Budget 2024 might not include any populist initiatives. Ahead of the next Interim Budget for 2024–25, Prime Minister Narendra Modi is anticipated to buck the precedent of aggressively investing in new welfare programs during the year of the Lok Sabha election.
According to news agency Reuters, the emphasis will instead be on bolstering the infrastructure to maintain the economy’s growth and close the budget deficit.
On February 1, Finance Minister Nirmala Sitharaman is expected to present the budget, which economists anticipate will mainly rely on political messaging.
It is anticipated that the budget will demonstrate the government’s dedication to equitable growth while upholding a prudent spending policy.
Populist actions are subordinated
The administration wants to find a balance between fiscal prudence, capital spending (capex), and pre-election messaging, according to Citigroup economist Samiran Chakraborty, who was quoted in the paper.
To attract female voters, one example of this strategy is the possible doubling of the annual reward to female farmers.
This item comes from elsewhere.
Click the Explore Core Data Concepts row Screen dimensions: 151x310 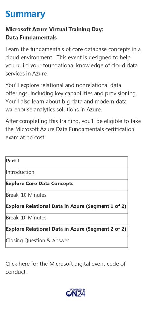[x=67, y=185]

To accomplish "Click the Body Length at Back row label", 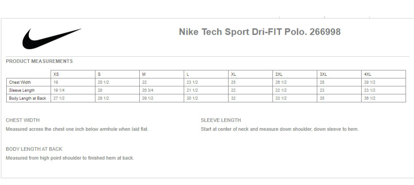I will (28, 98).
But the program is projected to cost $1.44 billion a year, which is a small portion of the total amount spent by the government.
For the fiscal year beginning on April 1, major subsidies are probably going to be kept in check, remaining at the level of about $48 billion from the previous year.
Given the long-standing existence of a subsidized foodgrain program, the government’s decision to extend the free foodgrain program for an extra five years will result in very little new spending.
The government wants to reduce the deficit in spending.
According to the research, the government’s commitment to fiscal restraint is demonstrated by its aim to cut the fiscal deficit by at least 50 basis points in 2024–2025 from the current year’s objective of 5.9 percent of GDP.
The government is anticipated to prioritize infrastructure investment despite criticism from the opposition regarding high youth unemployment. The government hopes to recruit both domestic and foreign firms through incentives to promote economic growth and, eventually, create jobs.
Reducing the fiscal deficit during an election year implies that the government may not be significantly depending on social spending to sway public opinion.
Belief in PM Modi’s widespread appeal
Rather, the research stated that it appears to rely on PM Modi’s popularity, which was a major factor in the most recent state elections.
While there may be some temptation for significant fiscal giveaways in a general election year, Shilan Shah, Deputy Chief Emerging Markets Economist at Capital Economics, noted that given the BJP’s (Bharatiya Janata Party) recent strong performance in state elections, it is likely to balance this with its long-term goal of reining in the fiscal deficit.
Driven by public spending, India’s economy grew at a rate of 7.6% during the July-September quarter, and a growth rate of 7.3% is predicted for the entire year ending March 31, making it the fastest-growing major economy in the world.
It is anticipated that a projected 20 percent annual rise in capital investment for 2024–2025 will further boost economic development.
Deutsche Bank expects the policy of increasing capital expenditure within budget to stay in place, supporting the cycle of private sector investment.
However, government sources say that because of the impending elections, big pronouncements about privatization are probably going to be avoided.